Pucukmera.id – Tingkat kepenatan setiap orang memiliki variasi, berbagai tekanan dalam kehidupan menjadi faktor utama memunculnya rasa penat. Akibat yang ditimbulkan cukup merugikan, mulai merasa lelah, tidak berenergi, dan cenderung ingin tidur yang mengganggu aktivitas normal sehari-hari. Rasa penat timbul dari pelbagai faktor, salah satunya adalah rutinitas yang sangat monoton dalam kehidupan sehari-hari. Bagi pekerja, datang ke kantor setiap pagi hingga pulang di sore hari. Pelajar dan mahasiswa juga mengalami hal yang sama, pagi sampai sore kuliah, malam hari mengerjakan tugas.

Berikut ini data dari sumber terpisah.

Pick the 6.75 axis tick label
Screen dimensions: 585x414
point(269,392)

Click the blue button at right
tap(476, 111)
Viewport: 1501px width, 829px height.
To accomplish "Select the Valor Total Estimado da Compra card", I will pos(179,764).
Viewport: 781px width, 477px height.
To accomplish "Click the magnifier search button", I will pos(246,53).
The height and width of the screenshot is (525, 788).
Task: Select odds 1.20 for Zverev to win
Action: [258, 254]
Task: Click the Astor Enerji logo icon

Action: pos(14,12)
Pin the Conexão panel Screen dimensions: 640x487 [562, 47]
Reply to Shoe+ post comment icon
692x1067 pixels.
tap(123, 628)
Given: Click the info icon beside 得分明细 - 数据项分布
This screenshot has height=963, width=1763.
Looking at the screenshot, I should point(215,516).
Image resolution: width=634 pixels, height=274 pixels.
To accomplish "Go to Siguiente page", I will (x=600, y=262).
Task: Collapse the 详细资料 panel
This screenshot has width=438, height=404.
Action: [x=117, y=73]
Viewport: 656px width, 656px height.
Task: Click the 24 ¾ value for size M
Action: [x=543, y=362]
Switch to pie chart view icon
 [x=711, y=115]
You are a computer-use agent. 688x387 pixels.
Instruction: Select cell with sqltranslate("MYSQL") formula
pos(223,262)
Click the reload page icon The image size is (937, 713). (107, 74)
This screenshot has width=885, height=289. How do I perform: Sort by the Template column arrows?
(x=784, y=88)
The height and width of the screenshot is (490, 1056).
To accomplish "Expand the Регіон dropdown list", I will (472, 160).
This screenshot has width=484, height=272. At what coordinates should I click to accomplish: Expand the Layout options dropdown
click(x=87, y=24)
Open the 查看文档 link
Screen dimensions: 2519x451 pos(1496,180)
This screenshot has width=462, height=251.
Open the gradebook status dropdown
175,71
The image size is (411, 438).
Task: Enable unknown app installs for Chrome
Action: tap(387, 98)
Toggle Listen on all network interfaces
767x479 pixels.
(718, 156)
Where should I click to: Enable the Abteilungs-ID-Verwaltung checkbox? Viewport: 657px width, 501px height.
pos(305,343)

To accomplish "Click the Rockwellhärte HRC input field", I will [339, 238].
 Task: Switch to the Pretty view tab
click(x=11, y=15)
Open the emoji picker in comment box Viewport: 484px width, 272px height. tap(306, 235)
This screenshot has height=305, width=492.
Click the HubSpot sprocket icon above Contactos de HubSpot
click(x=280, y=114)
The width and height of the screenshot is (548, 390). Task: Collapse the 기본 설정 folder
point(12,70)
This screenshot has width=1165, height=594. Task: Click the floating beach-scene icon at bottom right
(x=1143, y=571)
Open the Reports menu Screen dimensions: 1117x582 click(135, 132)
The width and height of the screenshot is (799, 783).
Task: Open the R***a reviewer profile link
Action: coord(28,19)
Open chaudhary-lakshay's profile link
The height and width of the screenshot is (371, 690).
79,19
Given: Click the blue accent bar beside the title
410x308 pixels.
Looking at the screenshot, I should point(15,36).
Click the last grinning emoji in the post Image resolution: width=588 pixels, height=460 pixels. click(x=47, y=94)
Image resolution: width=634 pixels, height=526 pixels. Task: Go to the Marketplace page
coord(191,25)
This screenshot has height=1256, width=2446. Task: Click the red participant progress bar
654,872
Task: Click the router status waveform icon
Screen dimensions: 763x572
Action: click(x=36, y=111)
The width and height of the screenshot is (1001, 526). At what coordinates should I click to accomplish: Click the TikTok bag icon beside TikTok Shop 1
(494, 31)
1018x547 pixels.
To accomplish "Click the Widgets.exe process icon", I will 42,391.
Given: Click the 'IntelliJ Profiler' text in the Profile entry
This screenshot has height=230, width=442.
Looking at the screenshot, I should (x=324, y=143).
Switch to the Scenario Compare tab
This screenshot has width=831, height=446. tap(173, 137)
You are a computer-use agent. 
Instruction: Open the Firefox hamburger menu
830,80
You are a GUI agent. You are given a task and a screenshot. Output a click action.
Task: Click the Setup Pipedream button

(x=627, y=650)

Malang memiliki jumlah kampus yang cukup banyak, jumlah mahasiswa selaras dengan jumlah kampus yang ada. Aktivitas dalam kampus menguras banyak tenaga dan pikiran menjadi salah satu sumber rasa penat dalam diri Mahasiswa dan civitas akademika. Deadline tugas bagi mahasiswa, tuntutan jurnal ilmiah bagi para dosen dan kegiatan administratif yang rumit bagi civitas akademika. Dari pengamatan yang kami lakukan di beberapa kampus tergambarkan sebuah fenomena, seolah belajar di dalam kampus menjadi suatu yang menjenuhkan dengan berbagai tuntutan. Belajar di kampus belum seluruhnya membahagiakan dan sesuai dengan apa yang dibutuhkan. Kejenuhan belajar pada dunia perguruan tinggi tidak boleh terjadi, budaya belajar untuk memperkuat literasi harus dijalankan.

Efek domino yang ditimbulkan dari kejenuhan menjadi kegiatan yang kontraproduktif. Permasalahan tersebut yang coba ditangkap oleh Ngalam Book Fest, menghadirkan festival literasi sebagai alternatif belajar dan menguatkan budaya literasi yang menggembirakan. Menggabungkan beberapa kegiatan literasi menjadi serangkaian kegiatan utuh, mulai pasar buku, gelar wicara, dan panggung unjuk karya. Serangkaian kegiatan yang saling berhubungan diharapkan bisa menyuburkan gerak literasi di Malang Raya. Beberapa rangkaian kegiatan Ngalam Book Fest dapat mejadi alternatif penghilang rasa penat bagi para pengunjung.

Nawak baca sebuah panggilan khusus pengunjung NBF diajak untuk kembali dekat dan mencintai buku-buku. Para peneliti University of Sussex mengungkapkan jika level stres dapat berkurang hingga 68 persen dengan meluangkan enam menit membaca. Segala imajinasi muncul ketika membaca buku dapat mengajak para pembaca melupakan sejenak stres sedang dialami. Seperti kata Neil Gaiman, “Books make great gifts because they have whole worlds inside of them”.

Ruang diskusi dan kolaborasi dibangun dalam gelar wicara, interaksi sosial dibangun untuk memperkuat kesadaran literasi melalui diskusi dengan mendatangkan perbagai tokoh dan pegiat literasi Malang Raya. Dalam ruang tersebut seluruh nawak baca melebur jadi satu, interaksi antar nawak baca menjadi semangat baru sebagai modal bergerak. Setiap pertemuan adalah kabar, ada semangat yang terselip pada tiap kabar.

Panggung unjuk karya menjadi ruang menyenangkan, beberapa seniman hadir menghibur untuk menghilangkan rasa penat yang telah menumpuk. Ada semangat dan nilai baru yang bisa ditangkap dari perbagai pertunjukkan.

Membangun budaya literasi mempunyai efek berkelanjutan. Dalam hal ini membaca, menulis dan menghadiri ruang diskusi mempunyai peran penting dalam terapi jiwa secara mandiri. Efek yang ditimbulkan pun lebih berkepanjangan dibandingkan hiburan kontraproduktif dan toxic activity.